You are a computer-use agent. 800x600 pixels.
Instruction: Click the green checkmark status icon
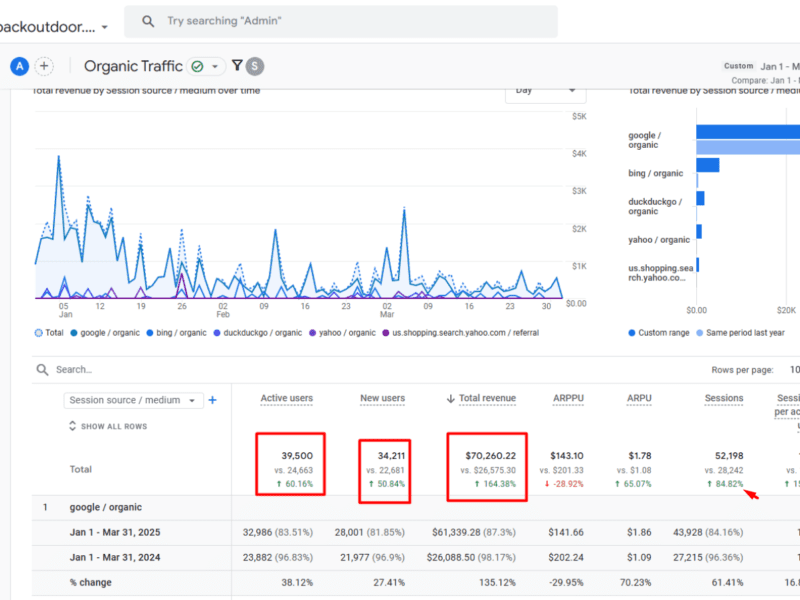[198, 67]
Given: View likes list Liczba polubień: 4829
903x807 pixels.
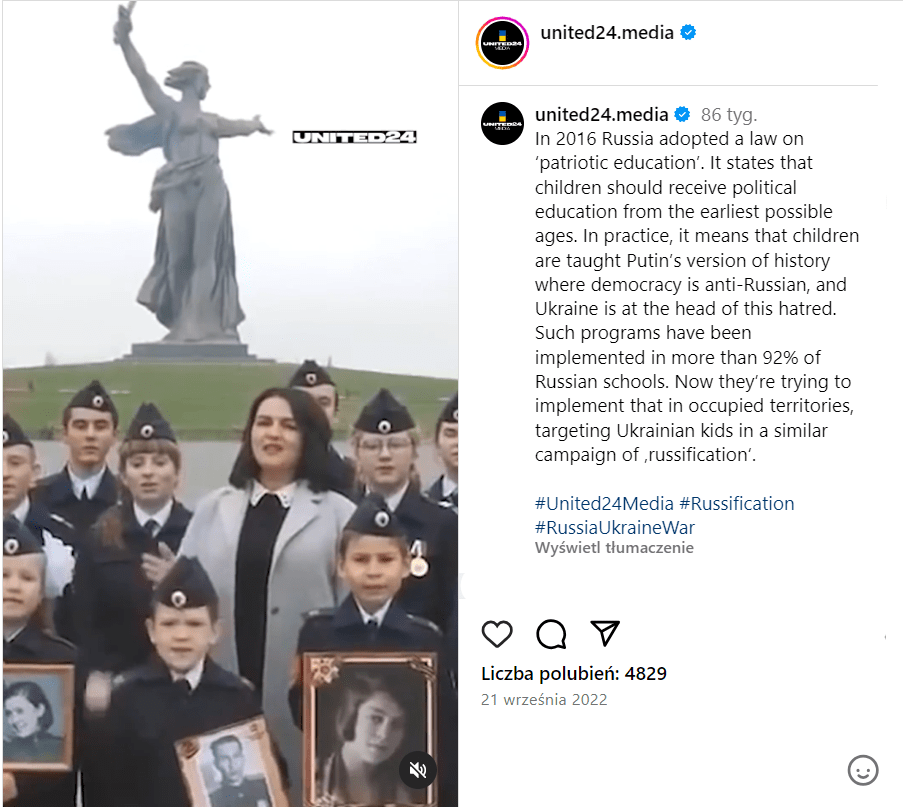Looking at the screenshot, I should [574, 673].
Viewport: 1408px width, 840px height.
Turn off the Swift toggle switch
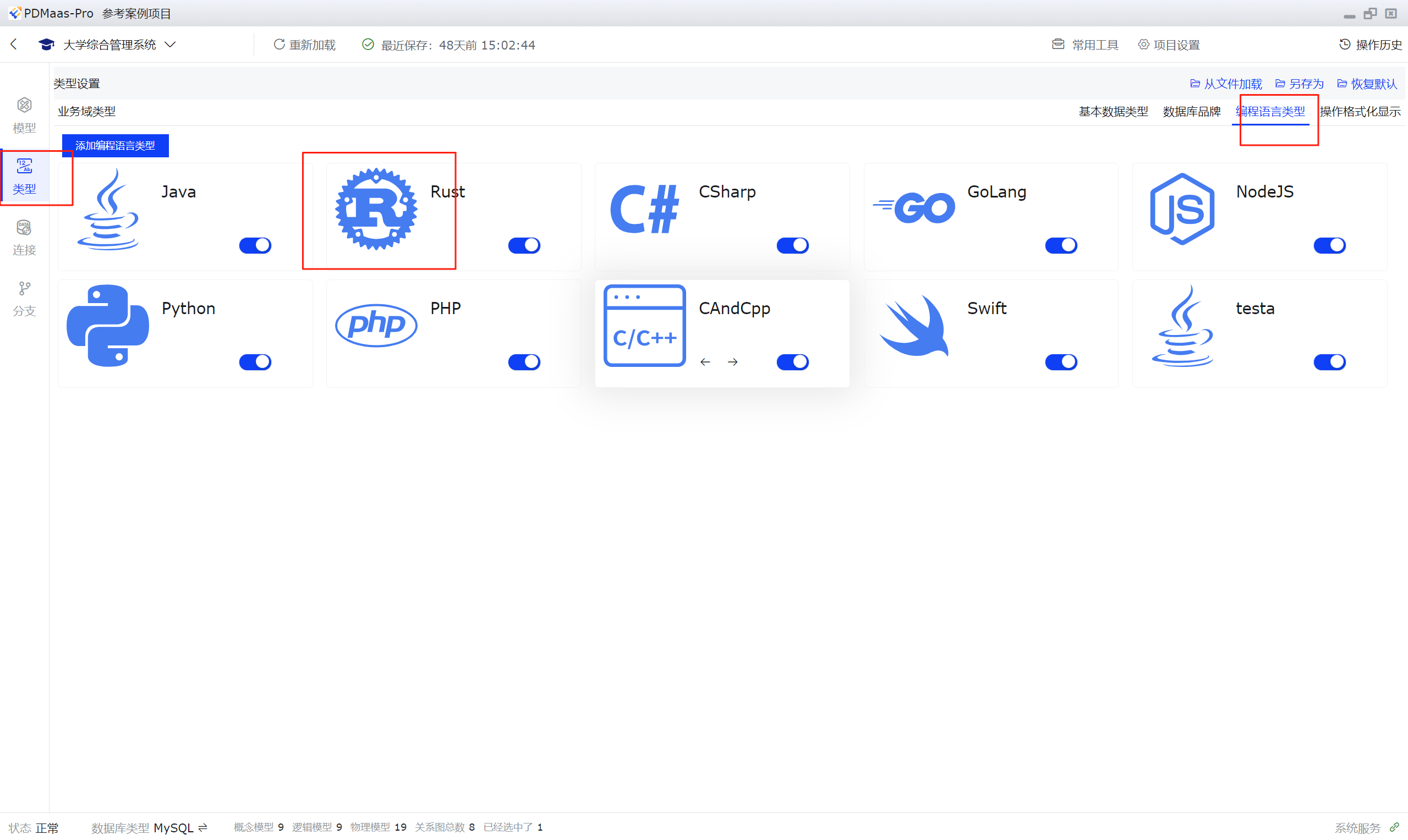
•••••
## WHAT YOU HAVE TO DO
Turn the lines of the material above into a Markdown table with the columns "Row" and "Line". Number each non-blank line in the first column, put the line itself in the second, and leave the pictures out of the answer.

## PROBLEM SOLUTION
| Row | Line |
|---|---|
| 1 | You are a computer-use agent. 800x600 pixels. |
| 2 | Instruction: Click the green checkmark status icon |
| 3 | [198, 67] |
| 4 | Given: View likes list Liczba polubień: 4829 |
| 5 | 903x807 pixels. |
| 6 | Looking at the screenshot, I should [574, 673]. |
| 7 | Viewport: 1408px width, 840px height. |
| 8 | Turn off the Swift toggle switch |